El trayecto es interminable: montañas, cactus y tierra arenosa repetidos hasta el infinito. Llevamos cinco horas de camino pero dan la impresión de haber sido diez, con todo y que intentamos matar el tiempo, a Dios gracias, no con disertaciones cultísimas a la literatura sino con pláticas sobre fútbol, terreno donde me desenvuelvo como pez en el agua.

-El Cuchillo Herrera sacó el año pasado un libro –nos ilumina el malandro.

-No mames –dice incrédulo el sicario de Sinaloa.

-Te lo juro –el malandro se besa los dedos índice y pulgar de la mano en forma de cruz.

-Ojalá su asesor de poesía fuera El Chuchillo –apunta el judicial-, para que se les quite lo mayates.

Mi celular suena.

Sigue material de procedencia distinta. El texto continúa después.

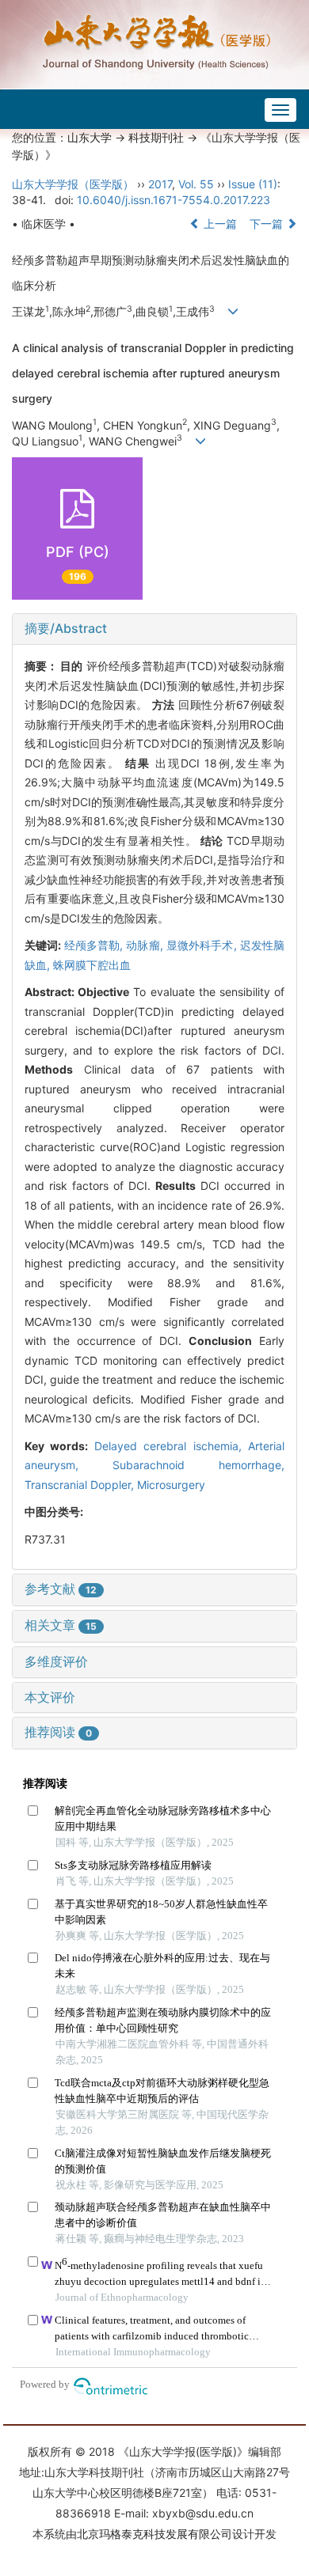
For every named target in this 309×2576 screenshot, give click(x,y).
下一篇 (268, 223)
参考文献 (61, 1589)
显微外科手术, (203, 945)
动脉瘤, (146, 945)
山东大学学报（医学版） (73, 184)
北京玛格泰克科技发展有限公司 (154, 2533)
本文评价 (50, 1697)
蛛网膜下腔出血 (92, 965)
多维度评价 (56, 1661)
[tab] (154, 629)
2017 (160, 184)
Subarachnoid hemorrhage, (198, 1465)
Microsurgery (171, 1484)
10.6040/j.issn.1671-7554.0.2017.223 (173, 199)
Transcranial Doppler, (81, 1484)
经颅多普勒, (95, 945)
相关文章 (61, 1625)
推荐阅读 (58, 1732)
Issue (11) (252, 184)
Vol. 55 (196, 184)
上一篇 (218, 223)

Es un mensaje de texto de Selva, mi chica: “Puta madre, hasta Eva Longoria acaba de publicar un libro, si no publicas mi novela antes de que acabe el año, te dejo”.

Una de las coordinadoras del encuentro interrumpe mi pasmo y/o la conversación al pasar por el pasillo del camión repartiendo unas carpetas color manila.

-Muchachos –dice-, ahí viene toda la información sobre el encuentro, quién es su tutor, los horarios de las sesiones, los horarios de las sesiones interdisciplinarias, y quién es su compañero de cuarto.

-Gracias –dice el judicial al recibir su carpeta y se levanta los lentes oscuros para dejar al descubierto sus ojillos de tapir libidinoso que miran sin disimulo (menos recato) las nalgas de la coordinadora.

Abro mi carpeta. A toda velocidad voy a la sección de relación de habitaciones. ¿Quién será Nacho Gaudí?, me pregunto en silencio.

-Uy, quién quiera que sea Rodrigo Solís –dice el malandro frotándose las manos-, que se vaya armando con coca porque no va a dormir en todo el encuentro.